** BEGIN Extracted text **

There may be nothing in Lisa Joy and Jonathan Nolan’s Warner Bros. office that better exemplifies the overall design of their space than a pair of custom Pop! Funko figures their assistants commissioned. These vinyl figures, which not only feature the married co-creators of “Westworld” but their family as well, perfectly depict their personal and professional inspirations. “Other people’s artwork has a reciprocal effect on ours,” Joy says. “Our show is inspired by art, and then we see the fan art that’s out there that has been made for the show, and that takes it to the next level. It’s wonderful being a part of this chain of creative influence.”


On the office coffee table sit a number of books — ranging from the photography of Edward Curtis to the prints of Kilian Eng to “Blood Meridian” and poetry — from which Joy and Nolan draw visual inspiration for their high concept series. The combination of these books represent the “collision between the west and the future.”

“We did this road trip across the west when we were at the outlining stage for the pilot, and we drove out to Lake Powell, north and south of the Grand Canyon, and explored some of Utah,” Nolan says. “In part of that trip we went to Santa Fe and found a couple of original prints from Edward Curtis. The pictures are timeless. They capture a moment before you feel the end of the west, if you will. The pictures here were very inspirational for us and the show in terms of the look and feel.”

Another photography book, “Dreamland,” depicts cityscapes and textures of the west that Nolan feels are equally as important as source material for the show. “The idea with the show being in whichever indeterminate future we’re in is that there’s a sense of nostalgia for a simpler time, but there wasn’t really anything simple about what was happening at the turn of America. It’s when the whole country was being built with all of this reckless abandon. The sheer scope and vast, unspoiled land with people pouring into it — we came back to that for inspiration,” Nolan says.

Joy, on the other hand, gravitates to Eng’s work, which she first found online and thought were “fantastical works.” “He blends the landscape with engineered humans, and there’s this element of gazing — these creatures looking at themselves and trying to understand themselves and their landscapes,” she explains. Joy likes Eng’s work so much she purchased a piece to hang in her living room.

** END Extracted text **
** BEGIN Recorded information **

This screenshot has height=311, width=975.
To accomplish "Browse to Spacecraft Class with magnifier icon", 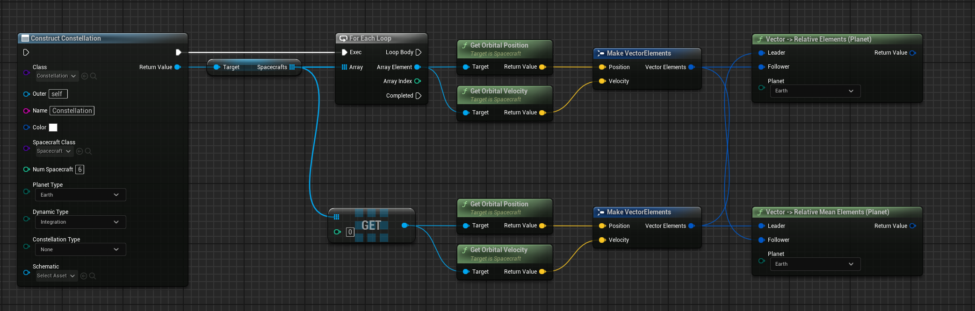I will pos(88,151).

** END Recorded information **
** BEGIN Recorded information **

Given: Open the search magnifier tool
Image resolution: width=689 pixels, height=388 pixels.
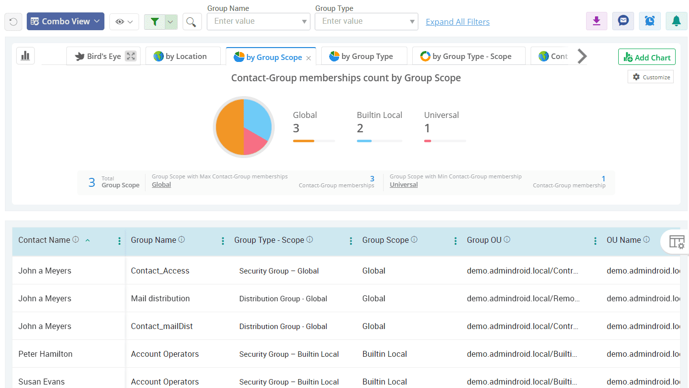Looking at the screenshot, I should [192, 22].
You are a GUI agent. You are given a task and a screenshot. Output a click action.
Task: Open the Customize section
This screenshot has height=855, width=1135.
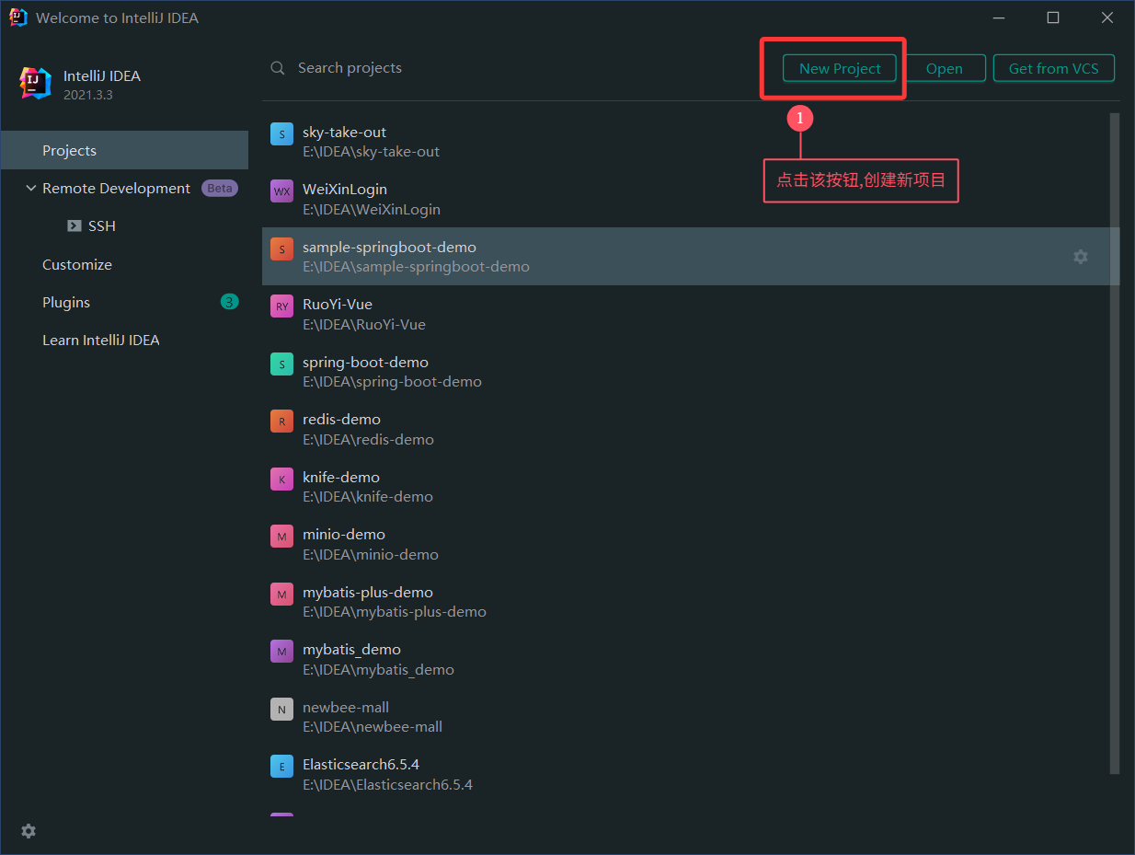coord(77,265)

** END Recorded information **
** BEGIN Recorded information **

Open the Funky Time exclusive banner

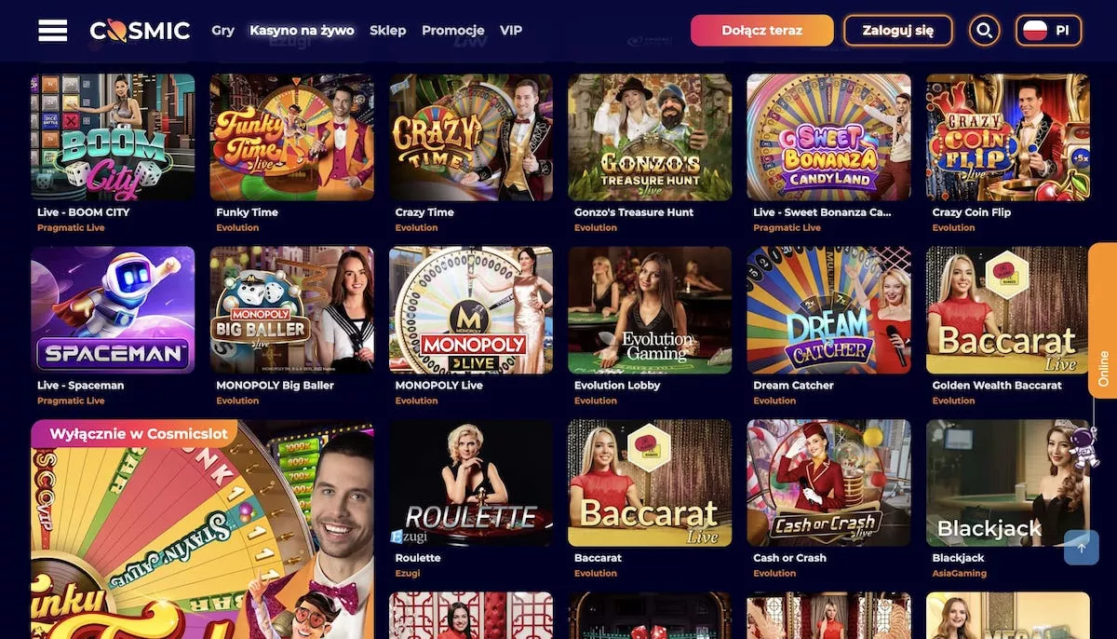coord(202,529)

** END Recorded information **

* [What you will do]
Carry on the piece about the office of the "Westworld" co-creators from where it stops. The items have nothing to do with this.

* [Exercise answer]
Similarly, Joy keeps a lot of poetry close by because she feels that informs the key character of Dr. Ford (Anthony Hopkins). “Dr. Ford’s character is so poetic and so versed and educated in literature and culture. Because of the way he speaks, I found it inspiring to read poetry and think about those poems — because he would have read those poems and been inspired by them,” Joy says.


On the same pre-series road trip, Joy and Nolan spent some time in the Navajo Nation, where they kept seeing kachinas in stores and museums. These dolls are hand-made by Native American craftsmen, and therefore each one is unique. “We were so struck by the beauty of them and the intrigue of the characters,” Nolan says. Eagle-eye fans of “Westworld” may have noticed Joy and Nolan used kachina imagery with Maeve (Thandie Newton) as she started to have memories of her previous programming.



In addition to family photos, Joy and Nolan keep a number of mementos from their children in their office, including postcards that Joy creates for them when she is on set long hours, as well as a prized note from their daughter on what she wants to be when she grows up. The answer? A purple stegosaurus. “What I love about it is her unfettered determination to be the thing she wants to be when she grows up,” Joy says. “When I was a kid, I wanted to be a writer, but I didn’t think it would really be possible. A writer was as abstract and elusive a goal as stegosaurus, so it kind of reminds me, whenever I look at it, how lucky I feel to be doing this job.”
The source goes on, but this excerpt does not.